WASHINGTON, D.C.: The Inter-American Development Bank (IDB) has launched two new contingent credit facilities for the Caribbean and Latin America to help countries deal beforehand with shocks caused by external financial crises and to help nations cope with the aftermath of natural disasters.
The U.S.-based financial institution said a new Development Sustainability Contingent Credit Line (DSL) will make US$6-billion available to the IDB’s 26 borrowing member-countries over the 2012-2014 period, with a maximum of $2-billion per year and with unused resources from one year carrying over to the next one.
The new line is designed to help countries protect its poorest citizens from sharp fluctuations in commodity prices, global liquidity crises and other exogenous factors.
It said a separate Contingent Credit Line for Natural Disasters (CCL) will help countries cover urgent financing needs that arise immediately after a natural disaster. The IDB said the overall amount for the CCL is capped at US$2-billion for 2012-2014.
In addition, it said a separate and currently available Contingent Credit Facility for Natural Disasters (CCF) is being expanded.
“Many of the poorest citizens of Latin America and the Caribbean region have seen their lives improve in recent years thanks to better social programs and macro-economic management,” said IDB President Luis Alberto Moreno. “Development Banks, such as ours, can help protect these policies and social programs from earthquakes, floods, commodity price fluctuations, external financial crises and other events that are beyond the control of governments.”
The new DSL replaces the previous US$3-billion Emergency Lending facility, the IDB said.
It is designed to specifically protect programs and policies that assist the poor from external financial shocks and is capped at a maximum of US$300-million per country, or 2 per cent of a country’s Gross Domestic Product (GDP), whichever is lower. Countries get the contingency line approved before the event takes place, the IDB said.
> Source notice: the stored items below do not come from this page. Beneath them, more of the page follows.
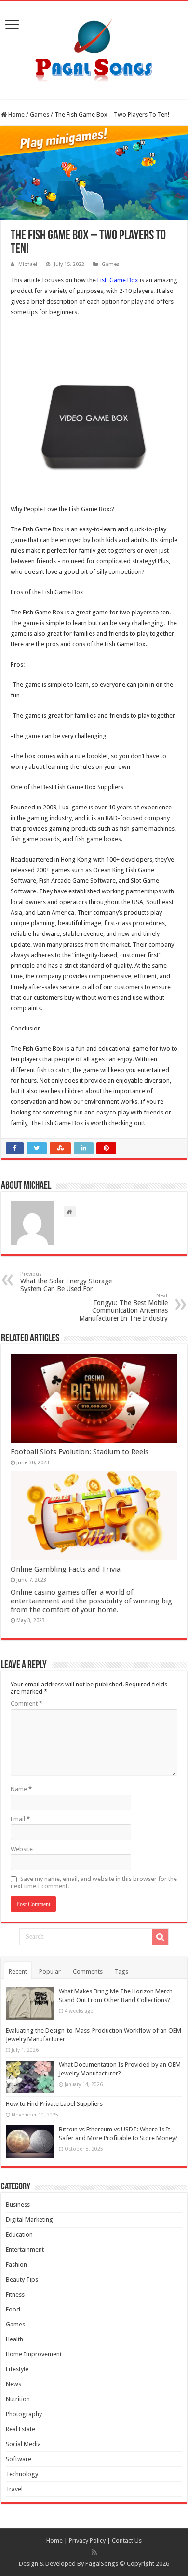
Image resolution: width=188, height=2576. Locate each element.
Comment (26, 1703)
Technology (22, 2474)
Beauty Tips (22, 2279)
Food (13, 2309)
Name (21, 1789)
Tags (121, 1971)
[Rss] (94, 2552)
It said the Contingent Credit Line for Natural Disasters is to provide borrowing member countries with resources to cover urgent financing needs that arise immediately after a natural disaster, until other sources of funding can be accessed.
The IDB said the country limit is US$100-million or 1 per cent of GDP, whichever is lower.
It said the new CCL will complement the currently available Contingent Credit Facility for Natural Disasters (CCF), a more restrictive facility created to help countries deal with catastrophic natural disasters.
Unlike the CCL, the CCF has no overall limit, though the limit per country has been set to US$300-million or 2 per cent of GDP, whichever is lower.